> Passage
“Exploring life’s Intricacies” by Mathew Griffin
Why Our College
Because i find life’s intrIcacy so amazing, biology and its related subjects are the most enjoyable topics for me. Within biology our brains interest me the most, which—with their countless neurons and chemicals—give us unmatched emotion, uniqueness, and potential.
Due to the possibilities of understanding emotions and mental problems from their source, I’d like to develop a great understanding of neuroscience, and use it to help people overcome diseases and mental barriers as a doctor, allowing them to achieve the highest possible quality of life.
Brown University would also give me the greatest ability to help people. With their deep community involvement and famous neuroscience department, I would have an outstanding opportunity to help people as I develop the utmost understanding of neurology. The open curriculum will also bring me more benefits. The ability to study multiple languages and social sciences will help me interact and exchange ideas with fewer limits. Moreover, the curriculum will allow me to be come an outstanding scientist. The way in which this could help me scientifically is best summarized in the words of my biology professor at Kent State University: “One of our major inhibiting factors in addressing more complicated issues of science is that scientists need to have a sweeping grasp of multiple disciplines such as psychology, biology, convention physics, and quantum physics. And if that wasn’t bad enough, you’re going to need amazing writing skills to convey your ideas to other people and seem credible.” I don’t necessarily expect to achieve full mastery in the four or five years I spend as an undergraduate, but I believe Brown is where I’ll have the best opportunity to advance in these areas. To expand even more, the open curriculum would allow me to surround myself with individuals that are just as passionate about languages and sciences as I am. With these classmates I would love to have great conversations and even participate in research. Attending Brown University will bring me all of these things, which will aid me in becoming the best doctor and scientist I can possibly be.
Mathew’s short essay directly addresses the proposed question in a way that provides plenty of supporting evidence without extraneous details. The opening paragraph shows Mathew’s curiosity and knowledge about neuroscience. He describes his higher goal for studying neuroscience: “to help people overcome diseases and mental barriers as a doctor, allowing them to achieve the highest possible quality of life.” This sentence shows that Mathew is not only interested in acquiring knowledge, but applying it as well.
The second paragraph begins with the comment, “Brown University would also give me the greatest ability to help people.” It is not clear what the “also” refers to in this sentence; a better transition sentence might have provided a tighter logical structure. However, the subsequent sentence does an excellent job of conveying a specific reason and explanation for choosing Brown. “With their deep community involvement and famous neuroscience department, I would have an outstanding opportunity to help people as I develop the utmost understanding of neurology.” To demonstrate greater familiarity with the program, Mathew might have included names of particular faculty from whom he was interested to learn, or aspects of the famous department. Since most Ivy Leagues are high profile, it is usually a good idea to cite more than just fame in explaining one’s reasons for applying to a school. Mathew’s description of the “open curriculum” is an excellent example of a more specific aspect of Brown University. Being able to use the university’s terminology demonstrates a level of familiarity with the school that admissions officers are likely to appreciate.

> Data listing
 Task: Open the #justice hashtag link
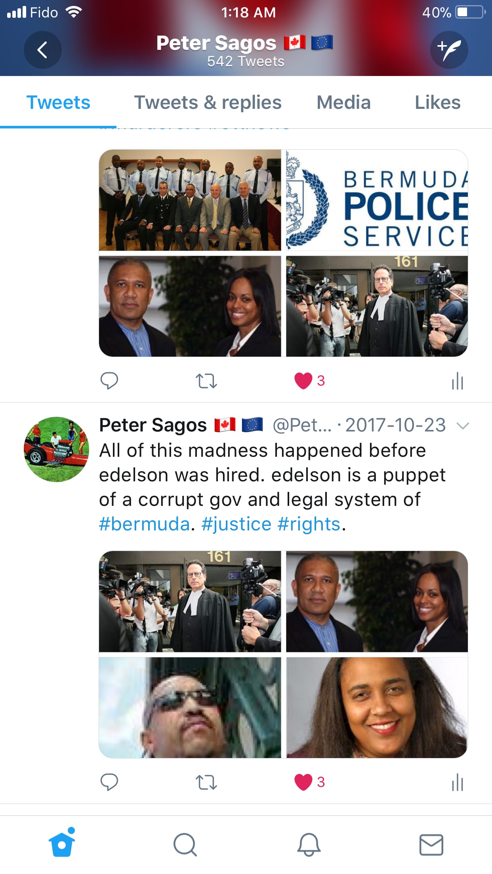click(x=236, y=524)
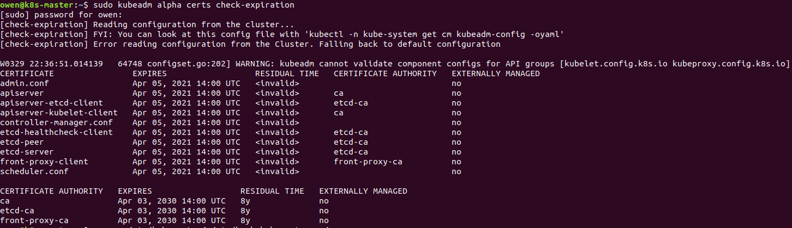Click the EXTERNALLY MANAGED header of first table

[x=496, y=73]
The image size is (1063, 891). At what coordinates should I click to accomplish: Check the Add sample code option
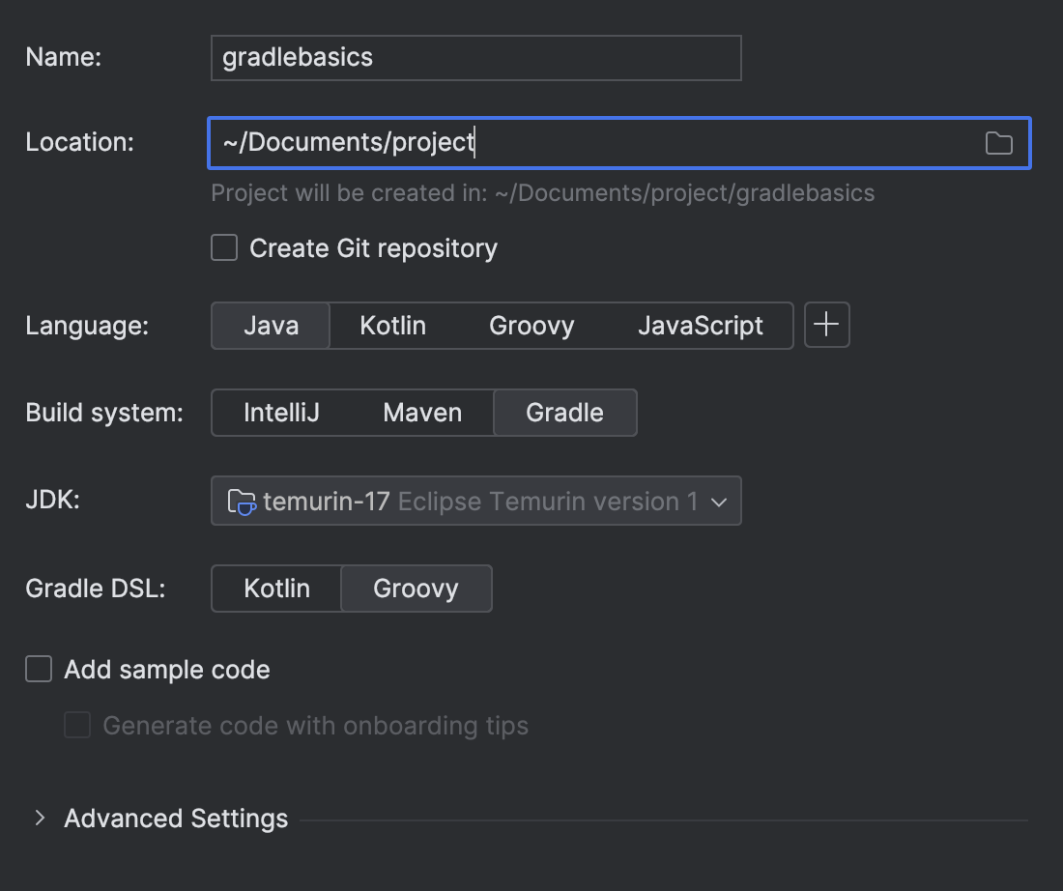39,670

> Work item A
In the college essay and its commentary, at which university does the quoted biology professor teach?
> Work item B
Decide whether each statement agrees with the college essay and its commentary, answering yes or no and quoting the deciding words. (i) The commentary says Mathew could have named particular faculty he wanted to learn from. (ii) Mathew expects to fully master several disciplines as an undergraduate. (iii) The commentary finds the meaning of "also" in the second paragraph clear.

> Answer section A
Kent State University.

> Answer section B
(i) Yes: "Mathew might have included names of particular faculty from whom he was interested to learn"
(ii) No: "I don’t necessarily expect to achieve full mastery in the four or five years I spend as an undergraduate"
(iii) No: "It is not clear what the “also” refers to in this sentence"